The attack comes after five senior officers, among them a divisional commander, and 10 soldiers were killed on Saturday during an operation against militants in Anbar, the same province in which Dulaimi’s convoy was travelling.

The Iraqi government responded by launching an operation dubbed “Avenge the Leader Mohammad”, named after the divisional commander who was killed.

“Military operations are continuing in Anbar 24 hours per day, and we are focusing on areas near the border,” the senior official said, adding there was a major deployment along the Syrian border to stop the movement of militants and weapons.

On Monday, defence ministry spokesman, Mohammad Al Askari, said Iraqi forces had destroyed two militant camps in Anbar.

Militant camps have multiplied in areas near the border with neighbouring country, Syria, where a brutal civil war has bolstered the groups and fuelled violence in Iraq, Askari said at the weekend.

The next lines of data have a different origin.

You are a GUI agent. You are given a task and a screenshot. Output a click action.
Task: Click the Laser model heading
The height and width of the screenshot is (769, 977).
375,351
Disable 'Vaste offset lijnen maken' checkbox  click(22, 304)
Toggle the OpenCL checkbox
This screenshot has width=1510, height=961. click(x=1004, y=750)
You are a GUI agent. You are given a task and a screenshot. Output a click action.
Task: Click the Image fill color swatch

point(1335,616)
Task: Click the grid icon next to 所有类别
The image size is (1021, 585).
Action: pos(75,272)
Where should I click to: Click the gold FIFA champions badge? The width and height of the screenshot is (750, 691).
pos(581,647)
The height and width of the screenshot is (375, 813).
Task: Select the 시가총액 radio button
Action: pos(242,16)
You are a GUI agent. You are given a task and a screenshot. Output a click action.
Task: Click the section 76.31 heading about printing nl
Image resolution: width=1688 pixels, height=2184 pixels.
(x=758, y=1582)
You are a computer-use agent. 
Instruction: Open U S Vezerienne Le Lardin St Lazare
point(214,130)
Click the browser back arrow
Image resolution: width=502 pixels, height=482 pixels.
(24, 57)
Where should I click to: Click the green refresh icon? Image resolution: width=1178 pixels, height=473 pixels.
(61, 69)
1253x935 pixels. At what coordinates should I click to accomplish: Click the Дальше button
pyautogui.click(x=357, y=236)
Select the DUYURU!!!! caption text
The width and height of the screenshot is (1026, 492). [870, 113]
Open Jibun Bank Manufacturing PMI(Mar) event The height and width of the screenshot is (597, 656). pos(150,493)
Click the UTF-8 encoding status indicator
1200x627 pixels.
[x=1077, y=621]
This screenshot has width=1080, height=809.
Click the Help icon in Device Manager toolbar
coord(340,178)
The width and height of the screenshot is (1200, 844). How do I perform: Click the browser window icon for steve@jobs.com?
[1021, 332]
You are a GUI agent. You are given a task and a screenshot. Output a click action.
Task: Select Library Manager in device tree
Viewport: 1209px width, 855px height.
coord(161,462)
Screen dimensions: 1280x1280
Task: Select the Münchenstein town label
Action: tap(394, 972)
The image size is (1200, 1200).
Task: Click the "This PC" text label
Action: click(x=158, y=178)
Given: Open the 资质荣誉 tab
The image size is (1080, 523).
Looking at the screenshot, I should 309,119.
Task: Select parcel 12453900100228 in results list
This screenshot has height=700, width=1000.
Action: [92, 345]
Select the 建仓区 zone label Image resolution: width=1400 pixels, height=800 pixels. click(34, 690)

Speaking to AFP, he said aerial photographs and other information pointed to “the arrival of weapons and advanced equipment from Syria to the desert of western Anbar and the border of Nineveh province”.

This has encouraged Al Qaida-linked militants to “revive some of their camps that were eliminated by security forces in 2008 and 2009,” Askari said, adding that aerial photos showed 11 militant camps near the border with Syria.

“Photographs and intelligence information indicate that whenever there is pressure on armed groups in Syria, they withdraw to Iraq ... to regroup and then carry out terrorist operations in the two countries,” Askari said.

Violence in Iraq has reached a level not seen since 2008, when Iraq was just emerging from a brutal period of sectarian killings.

More than 6,650 people have been killed in Iraq since the beginning of the year, according to AFP figures based on security and medical sources.